• **DATASET EXCERPTS**
+ + + + +
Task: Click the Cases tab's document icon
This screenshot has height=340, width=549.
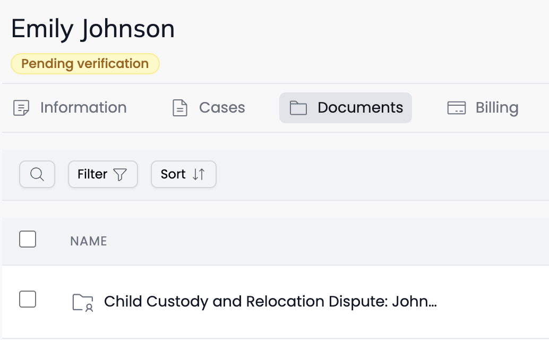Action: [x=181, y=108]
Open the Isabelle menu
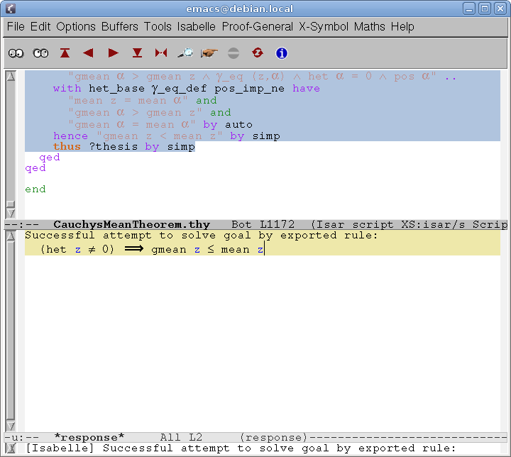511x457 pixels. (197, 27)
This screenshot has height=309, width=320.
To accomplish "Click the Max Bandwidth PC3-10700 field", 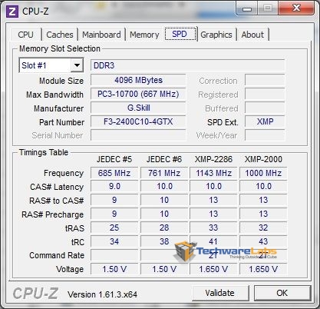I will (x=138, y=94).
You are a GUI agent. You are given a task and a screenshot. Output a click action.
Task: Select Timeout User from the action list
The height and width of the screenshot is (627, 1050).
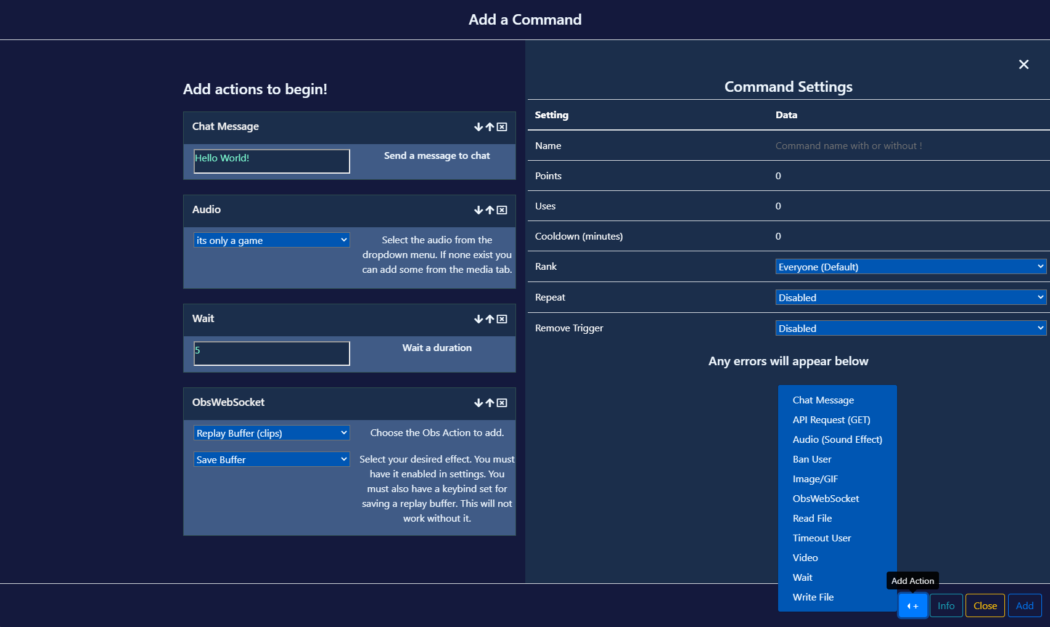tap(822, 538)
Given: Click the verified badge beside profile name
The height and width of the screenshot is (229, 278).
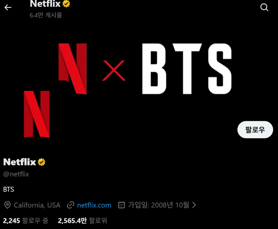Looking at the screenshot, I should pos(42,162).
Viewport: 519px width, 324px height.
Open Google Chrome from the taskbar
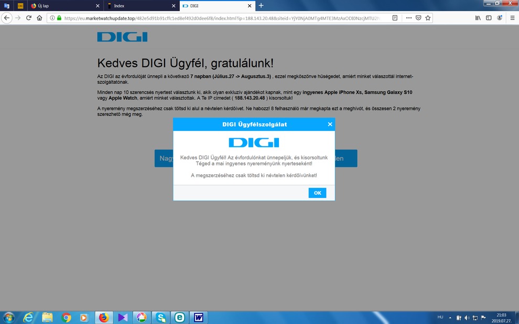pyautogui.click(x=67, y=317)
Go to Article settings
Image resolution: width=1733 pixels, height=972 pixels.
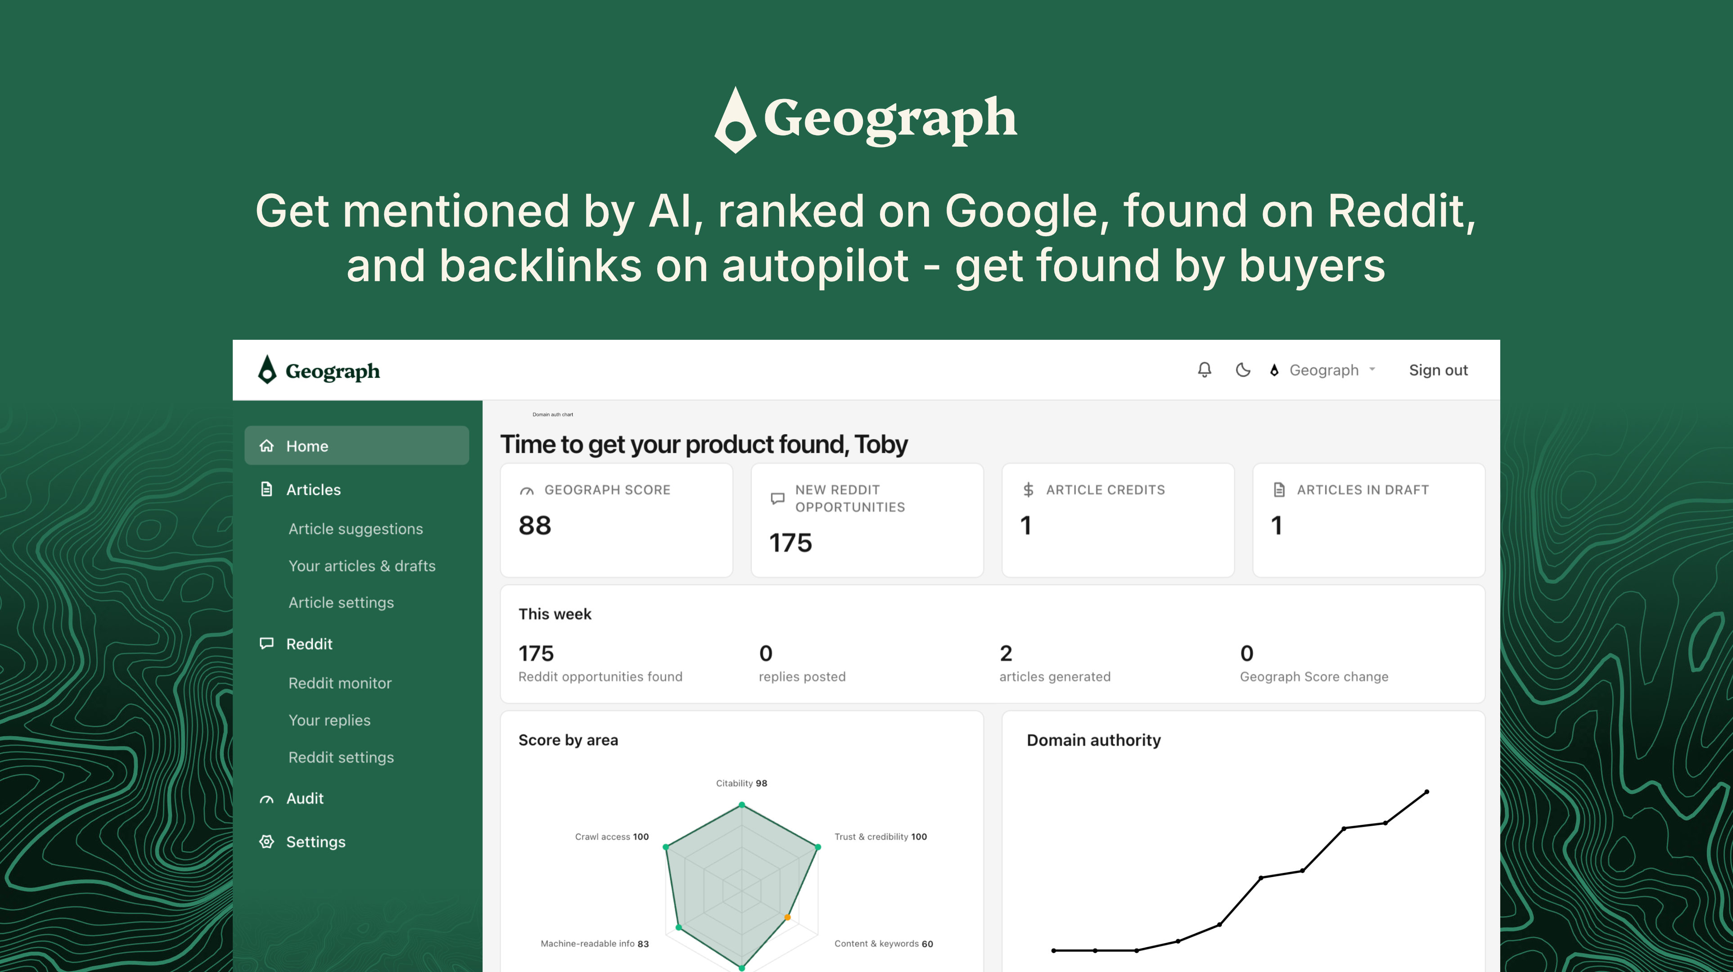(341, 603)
+ + + + +
• **EXERCISE INSTRUCTIONS**
Show every line of the entries above that contains the word "This", matching case exactly.

• **ANSWER TO THE EXERCISE**
This screenshot has height=340, width=549.
This screenshot has height=309, width=320.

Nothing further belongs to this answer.